Jud emptied the blue Gore-Tex raincoat’s pockets of all pieces of paper, all traces of the coat’s owner.
“Where are you going?” said Sylvia.
“Better you don’t know,” said Jud.
“Damn you both,” she whispered.
“We could use a map,” said Jud.
“There’s one in the study,” said Nick, leading the way up the stairs, around the corner; leaving Sylvia in the hall.
She waited until they were out of sight, then quickly tiptoed up the stairs. Pressed against the wall, she heard their voices murmur.
Jud: “… there once. Off Route Fifty by Annapolis …”
Nick: “… dozen exits.”
Jud: “Multiple … remember multiple … Four Twenty-four. Highway Four Twenty-Four.”
She heard the map being folded.
Sylvia raced down the stairs, made it to the couch in the living room in time for them to see her rise from it. As if I’d been sitting there, waiting, she thought.
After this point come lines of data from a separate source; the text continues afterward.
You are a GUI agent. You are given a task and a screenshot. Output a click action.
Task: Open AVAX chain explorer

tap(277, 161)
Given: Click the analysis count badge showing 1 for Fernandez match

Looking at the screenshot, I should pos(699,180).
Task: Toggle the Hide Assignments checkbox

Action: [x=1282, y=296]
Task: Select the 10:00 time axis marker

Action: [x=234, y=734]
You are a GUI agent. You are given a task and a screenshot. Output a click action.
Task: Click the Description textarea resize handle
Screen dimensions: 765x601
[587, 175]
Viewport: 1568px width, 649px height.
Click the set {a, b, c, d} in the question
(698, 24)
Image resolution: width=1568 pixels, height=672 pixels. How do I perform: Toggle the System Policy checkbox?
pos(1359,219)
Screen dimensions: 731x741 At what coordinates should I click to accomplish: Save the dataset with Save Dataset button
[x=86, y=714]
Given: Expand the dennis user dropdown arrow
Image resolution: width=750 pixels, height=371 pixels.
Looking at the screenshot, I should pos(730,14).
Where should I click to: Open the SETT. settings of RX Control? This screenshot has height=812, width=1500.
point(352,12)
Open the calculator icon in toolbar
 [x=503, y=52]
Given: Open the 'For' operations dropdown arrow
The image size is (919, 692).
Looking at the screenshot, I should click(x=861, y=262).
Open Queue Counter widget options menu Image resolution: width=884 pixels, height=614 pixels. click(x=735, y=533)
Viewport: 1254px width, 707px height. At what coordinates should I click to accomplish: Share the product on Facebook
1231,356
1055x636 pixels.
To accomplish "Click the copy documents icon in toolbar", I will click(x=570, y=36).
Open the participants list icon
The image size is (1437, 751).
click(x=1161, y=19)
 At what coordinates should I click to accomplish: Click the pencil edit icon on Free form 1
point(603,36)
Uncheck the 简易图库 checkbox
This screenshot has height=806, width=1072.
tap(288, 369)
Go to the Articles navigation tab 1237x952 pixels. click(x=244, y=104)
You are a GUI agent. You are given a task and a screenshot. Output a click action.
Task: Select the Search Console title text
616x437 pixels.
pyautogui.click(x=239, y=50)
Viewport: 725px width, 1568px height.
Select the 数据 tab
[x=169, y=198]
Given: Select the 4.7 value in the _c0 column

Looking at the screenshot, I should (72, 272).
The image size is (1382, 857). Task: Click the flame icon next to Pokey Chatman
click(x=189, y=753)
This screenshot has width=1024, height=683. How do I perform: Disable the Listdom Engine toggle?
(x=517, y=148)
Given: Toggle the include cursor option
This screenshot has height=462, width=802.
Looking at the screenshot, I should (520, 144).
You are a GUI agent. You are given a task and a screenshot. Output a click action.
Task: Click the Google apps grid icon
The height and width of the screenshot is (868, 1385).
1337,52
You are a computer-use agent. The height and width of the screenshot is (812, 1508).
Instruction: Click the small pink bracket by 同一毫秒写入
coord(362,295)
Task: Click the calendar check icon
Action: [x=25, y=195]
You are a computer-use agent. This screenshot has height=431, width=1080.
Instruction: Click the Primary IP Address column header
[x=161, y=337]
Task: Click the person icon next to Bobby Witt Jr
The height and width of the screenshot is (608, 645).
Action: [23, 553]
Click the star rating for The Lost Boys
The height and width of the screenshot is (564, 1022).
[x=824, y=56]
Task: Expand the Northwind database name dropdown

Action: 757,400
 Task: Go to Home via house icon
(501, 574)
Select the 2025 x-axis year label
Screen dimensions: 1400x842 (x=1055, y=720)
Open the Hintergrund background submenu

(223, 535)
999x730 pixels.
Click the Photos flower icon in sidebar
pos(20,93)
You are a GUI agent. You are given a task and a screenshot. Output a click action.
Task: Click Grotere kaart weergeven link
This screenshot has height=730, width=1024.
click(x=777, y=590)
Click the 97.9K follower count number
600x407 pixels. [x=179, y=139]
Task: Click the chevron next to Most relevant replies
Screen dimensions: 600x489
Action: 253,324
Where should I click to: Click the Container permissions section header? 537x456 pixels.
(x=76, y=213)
Jud looked at her, shook his head. “Guess the best thing you can hear from me is good-bye.”
He walked out into the rain.
Nick’s arms held her tight. “I love you. I’ll be back.”
And then he left, too.
Rush hour in the rain. By the time they got to the Beltway, the cars were bumper to bumper at thirty miles per hour, a chain of yellow headlights crawling over a mirrored highway. They’d taken Nick’s four-door family Jeep. Their windows were open to keep the windshield unfogged. The wipers beat a quick-march cadence.
“You’ve never met Varon?” said Nick.
“No. Made sense. Security, need to know. Deniability.”
“There’s some documents in my knapsack,” said Nick.
Jud found the revolver, stared at his writer friend.
“We took it off the guy at Union Station,” said Nick. “You better take it.”
The gun was a familiar weight in Jud’s hand.
“No,” he said.
Jud scanned the Archives documents. “The Marine knows all this?”
“Yes.” Nick put on his left blinker, eased into a lane where the cars crawled faster. “He says you know you can trust him because of the desert, when he could have killed you but didn’t.”
Jud’s eyes floated beyond the windshield.
“Tell me,” said Nick. Before, he wouldn’t have pushed.
“Dean.”
“Shit,” said Nick, another notch on his conscience.
“You did what you had to do,” said Jud. “We all set it up. Dean pushed it over the edge.”
The windshield wipers thumped for half a mile. Tears streaked Jud’s cheeks.
“What happened in the desert?” asked Nick.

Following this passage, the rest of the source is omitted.